The timeline sure sounds to me like they've bumped uglies a few times. If she expressed attraction to him, 98% chance a younger single dude jumped on the opportunity. Can you live with that? If not, you're wasting time & energy and should just move towards D.


----------



## SunCMars (Feb 29, 2016)

meson said:


> Your wife if living in a fantasy land that feeds her emotionally. That emotional high need to be stopped somehow. Let her know that you feel the marriage is on the line and that divorce is a direct result unless she starts to be open with all of her communication and transparent with her daily actions.


*At first*, she cheated on you with that one night stand, three years in, your marriage.
Later, it will show, she did not get a good look at, or measure of the OM's penis involved.
Or, maybe it did?

She did this _prior_ to your porn using discovery.
She physically cheated, long before your porn habits were discovered.

You never approached the line but you kept sneaking a peek at those babes on porn.

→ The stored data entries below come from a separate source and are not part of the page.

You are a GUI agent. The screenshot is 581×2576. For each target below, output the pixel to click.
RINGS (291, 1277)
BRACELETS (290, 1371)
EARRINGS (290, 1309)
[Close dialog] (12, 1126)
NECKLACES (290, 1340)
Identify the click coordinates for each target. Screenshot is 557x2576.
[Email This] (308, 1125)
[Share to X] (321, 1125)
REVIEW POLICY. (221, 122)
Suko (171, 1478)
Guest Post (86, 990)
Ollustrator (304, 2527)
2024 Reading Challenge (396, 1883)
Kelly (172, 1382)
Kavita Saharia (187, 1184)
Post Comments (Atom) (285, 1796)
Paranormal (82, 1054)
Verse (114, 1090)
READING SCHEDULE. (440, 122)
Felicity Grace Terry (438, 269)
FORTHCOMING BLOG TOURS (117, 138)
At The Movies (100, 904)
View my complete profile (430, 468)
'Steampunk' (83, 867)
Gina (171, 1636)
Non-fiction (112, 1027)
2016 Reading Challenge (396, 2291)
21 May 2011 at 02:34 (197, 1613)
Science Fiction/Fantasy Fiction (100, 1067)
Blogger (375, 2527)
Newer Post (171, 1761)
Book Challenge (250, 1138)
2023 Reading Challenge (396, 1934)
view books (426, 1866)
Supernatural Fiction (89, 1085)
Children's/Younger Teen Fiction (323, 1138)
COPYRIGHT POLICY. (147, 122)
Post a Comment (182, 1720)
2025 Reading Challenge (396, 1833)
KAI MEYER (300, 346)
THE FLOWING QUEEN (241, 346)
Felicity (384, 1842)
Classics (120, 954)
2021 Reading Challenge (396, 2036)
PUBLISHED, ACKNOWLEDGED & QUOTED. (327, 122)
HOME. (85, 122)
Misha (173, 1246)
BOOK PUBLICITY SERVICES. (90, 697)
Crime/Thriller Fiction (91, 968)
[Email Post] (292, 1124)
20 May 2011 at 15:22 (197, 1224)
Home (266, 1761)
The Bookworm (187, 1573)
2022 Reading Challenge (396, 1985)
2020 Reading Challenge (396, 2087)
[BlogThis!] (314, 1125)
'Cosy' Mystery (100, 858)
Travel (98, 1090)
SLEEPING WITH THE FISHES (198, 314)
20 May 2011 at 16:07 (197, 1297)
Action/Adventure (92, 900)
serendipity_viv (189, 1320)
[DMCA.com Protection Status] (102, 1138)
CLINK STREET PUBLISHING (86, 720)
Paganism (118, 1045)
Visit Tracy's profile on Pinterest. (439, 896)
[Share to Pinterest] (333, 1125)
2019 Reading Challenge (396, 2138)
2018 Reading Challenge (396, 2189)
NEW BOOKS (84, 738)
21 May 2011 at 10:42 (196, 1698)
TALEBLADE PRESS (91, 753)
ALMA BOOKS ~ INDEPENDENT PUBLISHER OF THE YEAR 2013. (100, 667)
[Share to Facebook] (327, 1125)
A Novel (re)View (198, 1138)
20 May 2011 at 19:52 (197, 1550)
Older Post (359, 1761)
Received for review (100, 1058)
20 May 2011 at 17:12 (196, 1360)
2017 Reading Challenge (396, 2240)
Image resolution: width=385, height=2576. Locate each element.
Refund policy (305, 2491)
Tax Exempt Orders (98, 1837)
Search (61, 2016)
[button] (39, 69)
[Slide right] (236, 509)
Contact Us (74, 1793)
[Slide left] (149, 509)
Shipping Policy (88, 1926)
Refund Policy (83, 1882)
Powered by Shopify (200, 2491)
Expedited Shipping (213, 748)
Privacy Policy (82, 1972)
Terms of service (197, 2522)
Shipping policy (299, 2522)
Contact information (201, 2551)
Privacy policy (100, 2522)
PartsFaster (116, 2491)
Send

Of late, this wife of yours has crossed the line, with her work, mushy-crush.
She dreams of his flat belly, and maybe his perceived, stand tall, wiener size.

Is this coworker tall?

She believes taller men have longer sausages.
Why would she think this?
Maybe, those porn views of hers, pointed in that erection-direction

She has a penis fantasy.
Yes, because she cut you off, and she needs that porn relief given by masturbation.

She watches porn and sees that variety of sizes, with most sizes displayed, maybe, being larger than yours.
The fact that she does this, tells me she thinks yours is small.

In August, she has that final lookee-see at your size, and mentally compares it with what she sees on those porn sites.

Once that measurement is noted, she tells you she is not interested in finishing.
She finds the whole sexual act with you, a bore.

She got what she wanted, your size.
She does not enjoy sex with you and blames it, partially on your size.
She is not likely having any orgasms with you via, PIV.
Not, uncommon, if you read on TAM.

Not satisfied, and _frankly, curious_, she does a scientific look up of men's penis sizes and looks at white men penis size, black men penis size, average size, etc.
This is more common (with women and girls) than one would think.

She comes to the conclusion that it is not something one can know, _in each case_, except by hands on experimenting.
Porn has shown her what she is missing.

And, to be fair, porn has shown, what you, OP, are missing, also.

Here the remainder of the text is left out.